▶ [DIRECTIVE]: Please copy out each of the following lines exactly, with nothing changed or left out.

------------

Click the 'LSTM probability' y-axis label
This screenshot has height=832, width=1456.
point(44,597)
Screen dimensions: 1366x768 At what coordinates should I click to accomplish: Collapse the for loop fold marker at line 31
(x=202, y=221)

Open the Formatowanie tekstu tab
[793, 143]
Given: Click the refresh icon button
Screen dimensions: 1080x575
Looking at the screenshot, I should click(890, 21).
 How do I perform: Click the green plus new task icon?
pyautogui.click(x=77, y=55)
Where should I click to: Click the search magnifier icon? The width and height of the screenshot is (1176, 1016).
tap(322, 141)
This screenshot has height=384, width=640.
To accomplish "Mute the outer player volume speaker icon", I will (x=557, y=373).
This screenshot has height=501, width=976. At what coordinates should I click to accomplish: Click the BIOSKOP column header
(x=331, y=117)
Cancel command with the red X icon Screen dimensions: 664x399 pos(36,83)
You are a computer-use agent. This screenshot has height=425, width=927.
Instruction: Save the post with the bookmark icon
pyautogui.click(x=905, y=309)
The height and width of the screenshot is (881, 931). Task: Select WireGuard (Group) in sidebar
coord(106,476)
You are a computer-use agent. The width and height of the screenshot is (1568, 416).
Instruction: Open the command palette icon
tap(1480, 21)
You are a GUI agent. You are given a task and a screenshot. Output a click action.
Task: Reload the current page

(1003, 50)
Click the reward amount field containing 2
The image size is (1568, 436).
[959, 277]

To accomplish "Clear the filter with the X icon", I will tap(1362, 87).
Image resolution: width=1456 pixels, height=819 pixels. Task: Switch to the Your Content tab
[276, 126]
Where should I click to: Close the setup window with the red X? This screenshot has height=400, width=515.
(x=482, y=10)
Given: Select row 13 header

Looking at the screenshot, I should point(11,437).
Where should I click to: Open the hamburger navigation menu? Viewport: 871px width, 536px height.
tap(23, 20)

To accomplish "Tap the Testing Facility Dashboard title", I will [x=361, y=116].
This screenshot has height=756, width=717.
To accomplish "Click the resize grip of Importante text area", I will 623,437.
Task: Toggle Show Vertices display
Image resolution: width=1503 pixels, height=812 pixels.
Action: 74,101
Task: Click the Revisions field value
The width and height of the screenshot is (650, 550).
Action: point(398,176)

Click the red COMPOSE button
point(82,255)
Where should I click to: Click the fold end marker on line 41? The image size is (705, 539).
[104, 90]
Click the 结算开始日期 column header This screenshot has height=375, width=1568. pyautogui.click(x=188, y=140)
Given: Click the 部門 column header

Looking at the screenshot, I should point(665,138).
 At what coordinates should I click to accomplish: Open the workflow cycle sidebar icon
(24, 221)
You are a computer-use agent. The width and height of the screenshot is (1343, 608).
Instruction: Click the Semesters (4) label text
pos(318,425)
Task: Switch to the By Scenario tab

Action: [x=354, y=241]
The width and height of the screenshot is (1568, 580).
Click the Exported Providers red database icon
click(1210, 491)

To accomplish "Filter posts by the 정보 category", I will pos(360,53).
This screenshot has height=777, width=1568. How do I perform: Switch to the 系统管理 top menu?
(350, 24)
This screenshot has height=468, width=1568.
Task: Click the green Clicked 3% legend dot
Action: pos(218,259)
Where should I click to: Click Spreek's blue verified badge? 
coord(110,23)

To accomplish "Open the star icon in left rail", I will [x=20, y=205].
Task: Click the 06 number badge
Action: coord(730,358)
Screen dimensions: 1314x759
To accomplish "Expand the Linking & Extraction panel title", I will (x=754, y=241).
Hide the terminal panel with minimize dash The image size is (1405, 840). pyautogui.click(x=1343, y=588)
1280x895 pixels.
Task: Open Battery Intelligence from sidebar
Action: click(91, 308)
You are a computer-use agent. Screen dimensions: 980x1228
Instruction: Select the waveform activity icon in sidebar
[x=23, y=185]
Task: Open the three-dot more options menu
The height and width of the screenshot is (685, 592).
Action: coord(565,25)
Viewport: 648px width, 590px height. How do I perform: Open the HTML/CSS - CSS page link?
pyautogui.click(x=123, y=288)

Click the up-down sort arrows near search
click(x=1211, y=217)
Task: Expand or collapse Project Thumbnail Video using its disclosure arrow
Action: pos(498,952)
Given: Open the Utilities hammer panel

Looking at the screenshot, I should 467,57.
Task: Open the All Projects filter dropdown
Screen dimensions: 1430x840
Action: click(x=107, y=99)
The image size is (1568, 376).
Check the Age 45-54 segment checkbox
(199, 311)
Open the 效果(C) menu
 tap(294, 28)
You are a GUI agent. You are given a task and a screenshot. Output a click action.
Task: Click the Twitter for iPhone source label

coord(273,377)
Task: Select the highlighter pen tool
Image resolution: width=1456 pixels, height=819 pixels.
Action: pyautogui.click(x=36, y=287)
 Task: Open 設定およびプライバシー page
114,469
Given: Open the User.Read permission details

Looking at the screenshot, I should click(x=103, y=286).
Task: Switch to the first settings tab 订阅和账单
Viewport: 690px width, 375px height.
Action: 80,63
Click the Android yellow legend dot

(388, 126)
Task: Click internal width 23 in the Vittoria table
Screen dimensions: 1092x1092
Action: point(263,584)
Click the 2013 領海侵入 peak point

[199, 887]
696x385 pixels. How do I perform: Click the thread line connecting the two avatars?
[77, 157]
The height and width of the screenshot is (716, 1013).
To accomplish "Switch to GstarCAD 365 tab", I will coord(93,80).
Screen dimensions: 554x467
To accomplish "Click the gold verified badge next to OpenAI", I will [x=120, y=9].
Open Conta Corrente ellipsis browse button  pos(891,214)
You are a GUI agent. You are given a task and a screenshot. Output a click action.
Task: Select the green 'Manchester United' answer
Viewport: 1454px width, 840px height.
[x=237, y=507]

------------

▶ [TASK OUTPUT]:
Click the 'LSTM probability' y-axis label
This screenshot has height=832, width=1456.
point(44,597)
Screen dimensions: 1366x768 At what coordinates should I click to accomplish: Collapse the for loop fold marker at line 31
(x=202, y=221)

Open the Formatowanie tekstu tab
[793, 143]
Given: Click the refresh icon button
Screen dimensions: 1080x575
Looking at the screenshot, I should click(890, 21).
 How do I perform: Click the green plus new task icon?
pyautogui.click(x=77, y=55)
Where should I click to: Click the search magnifier icon? The width and height of the screenshot is (1176, 1016).
tap(322, 141)
This screenshot has height=384, width=640.
To accomplish "Mute the outer player volume speaker icon", I will (x=557, y=373).
This screenshot has height=501, width=976. At what coordinates should I click to accomplish: Click the BIOSKOP column header
(x=331, y=117)
Cancel command with the red X icon Screen dimensions: 664x399 pos(36,83)
You are a computer-use agent. This screenshot has height=425, width=927.
Instruction: Save the post with the bookmark icon
pyautogui.click(x=905, y=309)
The height and width of the screenshot is (881, 931). Task: Select WireGuard (Group) in sidebar
coord(106,476)
You are a computer-use agent. The width and height of the screenshot is (1568, 416).
Instruction: Open the command palette icon
tap(1480, 21)
You are a GUI agent. You are given a task and a screenshot. Output a click action.
Task: Reload the current page

(1003, 50)
Click the reward amount field containing 2
The image size is (1568, 436).
[959, 277]

To accomplish "Clear the filter with the X icon", I will tap(1362, 87).
Image resolution: width=1456 pixels, height=819 pixels. Task: Switch to the Your Content tab
[276, 126]
Where should I click to: Close the setup window with the red X? This screenshot has height=400, width=515.
(x=482, y=10)
Given: Select row 13 header

Looking at the screenshot, I should point(11,437).
Where should I click to: Open the hamburger navigation menu? Viewport: 871px width, 536px height.
tap(23, 20)

To accomplish "Tap the Testing Facility Dashboard title", I will [x=361, y=116].
This screenshot has height=756, width=717.
To accomplish "Click the resize grip of Importante text area", I will 623,437.
Task: Toggle Show Vertices display
Image resolution: width=1503 pixels, height=812 pixels.
Action: 74,101
Task: Click the Revisions field value
The width and height of the screenshot is (650, 550).
Action: point(398,176)

Click the red COMPOSE button
point(82,255)
Where should I click to: Click the fold end marker on line 41? The image size is (705, 539).
[104, 90]
Click the 结算开始日期 column header This screenshot has height=375, width=1568. pyautogui.click(x=188, y=140)
Given: Click the 部門 column header

Looking at the screenshot, I should point(665,138).
 At what coordinates should I click to accomplish: Open the workflow cycle sidebar icon
(24, 221)
You are a computer-use agent. The width and height of the screenshot is (1343, 608).
Instruction: Click the Semesters (4) label text
pos(318,425)
Task: Switch to the By Scenario tab

Action: [x=354, y=241]
The width and height of the screenshot is (1568, 580).
Click the Exported Providers red database icon
click(1210, 491)

To accomplish "Filter posts by the 정보 category", I will pos(360,53).
This screenshot has height=777, width=1568. How do I perform: Switch to the 系统管理 top menu?
(350, 24)
This screenshot has height=468, width=1568.
Task: Click the green Clicked 3% legend dot
Action: pos(218,259)
Where should I click to: Click Spreek's blue verified badge? 
coord(110,23)

To accomplish "Open the star icon in left rail", I will [x=20, y=205].
Task: Click the 06 number badge
Action: coord(730,358)
Screen dimensions: 1314x759
To accomplish "Expand the Linking & Extraction panel title", I will (x=754, y=241).
Hide the terminal panel with minimize dash The image size is (1405, 840). pyautogui.click(x=1343, y=588)
1280x895 pixels.
Task: Open Battery Intelligence from sidebar
Action: click(91, 308)
You are a computer-use agent. Screen dimensions: 980x1228
Instruction: Select the waveform activity icon in sidebar
[x=23, y=185]
Task: Open the three-dot more options menu
The height and width of the screenshot is (685, 592).
Action: coord(565,25)
Viewport: 648px width, 590px height. How do I perform: Open the HTML/CSS - CSS page link?
pyautogui.click(x=123, y=288)

Click the up-down sort arrows near search
click(x=1211, y=217)
Task: Expand or collapse Project Thumbnail Video using its disclosure arrow
Action: pos(498,952)
Given: Open the Utilities hammer panel

Looking at the screenshot, I should 467,57.
Task: Open the All Projects filter dropdown
Screen dimensions: 1430x840
Action: click(x=107, y=99)
The image size is (1568, 376).
Check the Age 45-54 segment checkbox
(199, 311)
Open the 效果(C) menu
 tap(294, 28)
You are a GUI agent. You are given a task and a screenshot. Output a click action.
Task: Click the Twitter for iPhone source label

coord(273,377)
Task: Select the highlighter pen tool
Image resolution: width=1456 pixels, height=819 pixels.
Action: pyautogui.click(x=36, y=287)
 Task: Open 設定およびプライバシー page
114,469
Given: Open the User.Read permission details

Looking at the screenshot, I should click(x=103, y=286).
Task: Switch to the first settings tab 订阅和账单
Viewport: 690px width, 375px height.
Action: 80,63
Click the Android yellow legend dot

(388, 126)
Task: Click internal width 23 in the Vittoria table
Screen dimensions: 1092x1092
Action: point(263,584)
Click the 2013 領海侵入 peak point

[199, 887]
696x385 pixels. How do I perform: Click the thread line connecting the two avatars?
[77, 157]
The height and width of the screenshot is (716, 1013).
To accomplish "Switch to GstarCAD 365 tab", I will coord(93,80).
Screen dimensions: 554x467
To accomplish "Click the gold verified badge next to OpenAI", I will [x=120, y=9].
Open Conta Corrente ellipsis browse button  pos(891,214)
You are a GUI agent. You are given a task and a screenshot. Output a click action.
Task: Select the green 'Manchester United' answer
Viewport: 1454px width, 840px height.
[x=237, y=507]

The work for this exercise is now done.